Тогда же, в Нижнем, Горький познакомился с одним молодым аптекарем. Тот был румян, носил длинные, богемные волосы и запомнился Пешкову разве что темно-вишневыми, иудейскими, какими-то полубезумными глазами. Впрочем, это было мимолетное знакомство. Алексей вскоре и фамилию этого фармацевта забыл. Много лет спустя тот, став завсегдатаем московского дома Горького, тот сам напомнит об этом знакомстве. А фамилию его Горький будет знать уже сам — Ягода, нарком НКВД. Демон социальной мести. Он будет носить уже короткую стрижку и лицо «пожившего человека». Только глаза останутся как будто прежними. Очень знакомые глаза. У Алексея Максимовича возникнет даже ощущение, что они и не расставались все эти годы. Впервые увидев Ягоду в новом качестве, почему-то он вспомнит слова нижегородского богомаза: «Жди конца...» И даже вздрогнет...

Но это будет потом. А пока Алексея пугали другие вещи. «...В период примерно с начала 1890-х годов и до начала XX века в судьбе Алексея Максимовича Пешкова происходит то, что на психологическом языке называется «раздвоением личности». Пешков и Горький начинают жить хотя и в едином теле и даже в своеобразном душевном союзе, но все-таки отдельными жизнями.

Писатель Евгений Замятин, обязанный Пешкову спасением от советского режима, напишет о раздвоении предельно лаконично: «Их было двое: Пешков и Горький»»...

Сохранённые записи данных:
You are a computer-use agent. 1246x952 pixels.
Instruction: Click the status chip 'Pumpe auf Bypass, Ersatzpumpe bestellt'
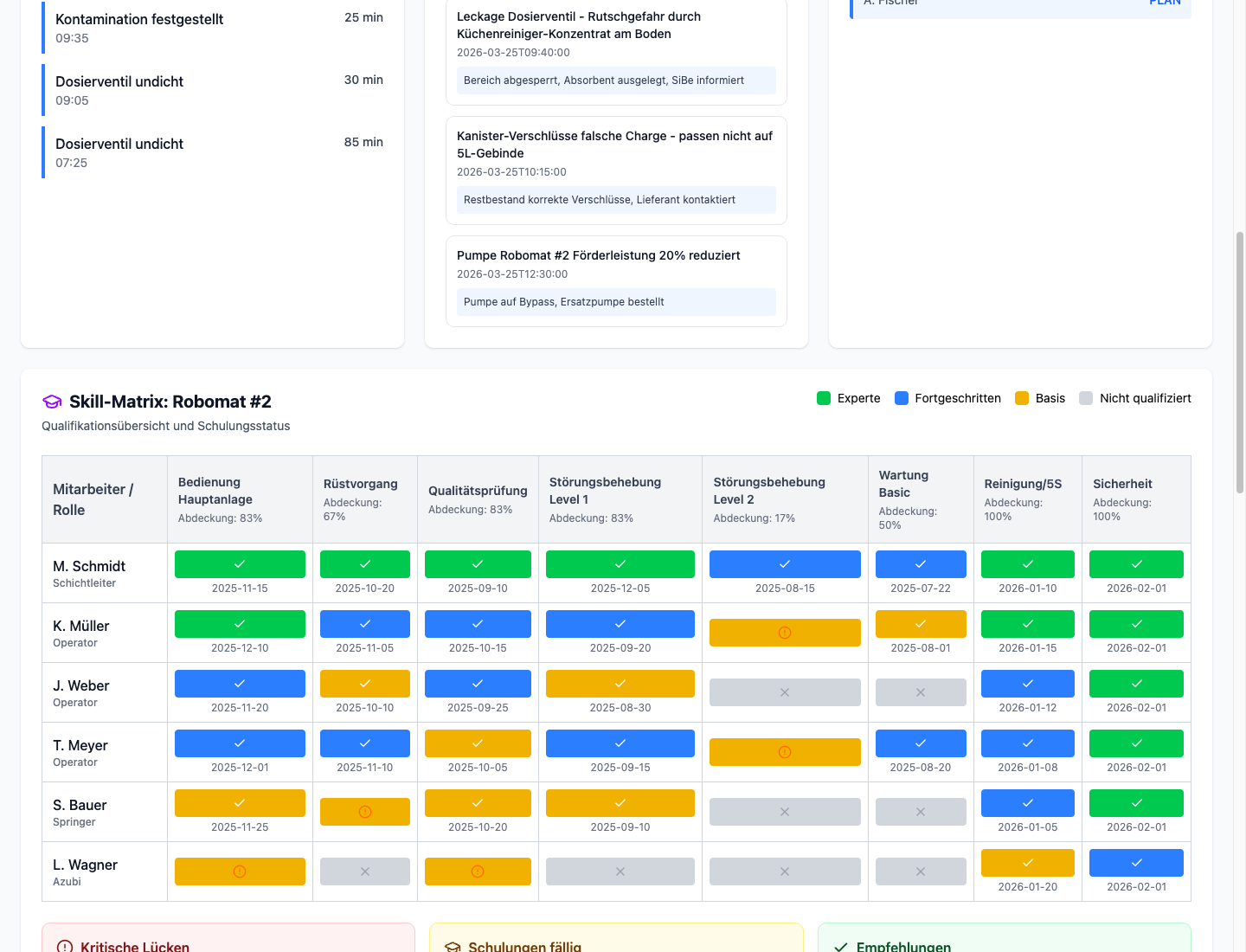pyautogui.click(x=615, y=302)
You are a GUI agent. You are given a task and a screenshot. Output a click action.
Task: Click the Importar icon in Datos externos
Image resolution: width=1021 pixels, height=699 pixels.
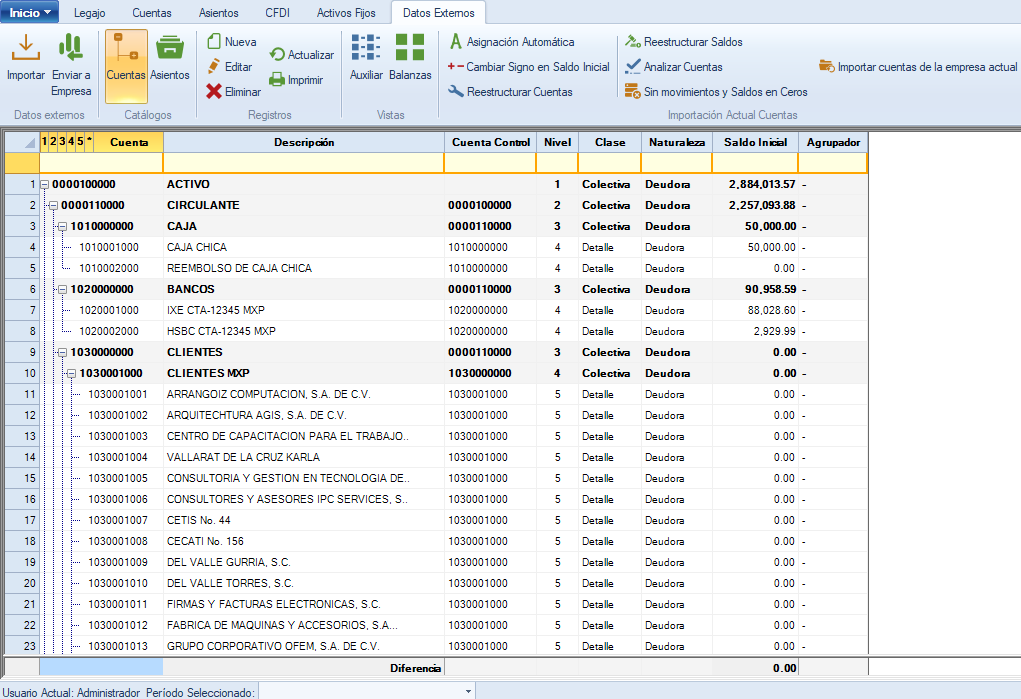[x=25, y=47]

[ЗАДАНИЕ] Кем, согласно отрывку о Горьком, стал молодой аптекарь, с которым Горький познакомился в Нижнем? Записи для этой работы не нужны.

[ПОЛЕ ОТВЕТА] Наркомом НКВД, его фамилия Ягода.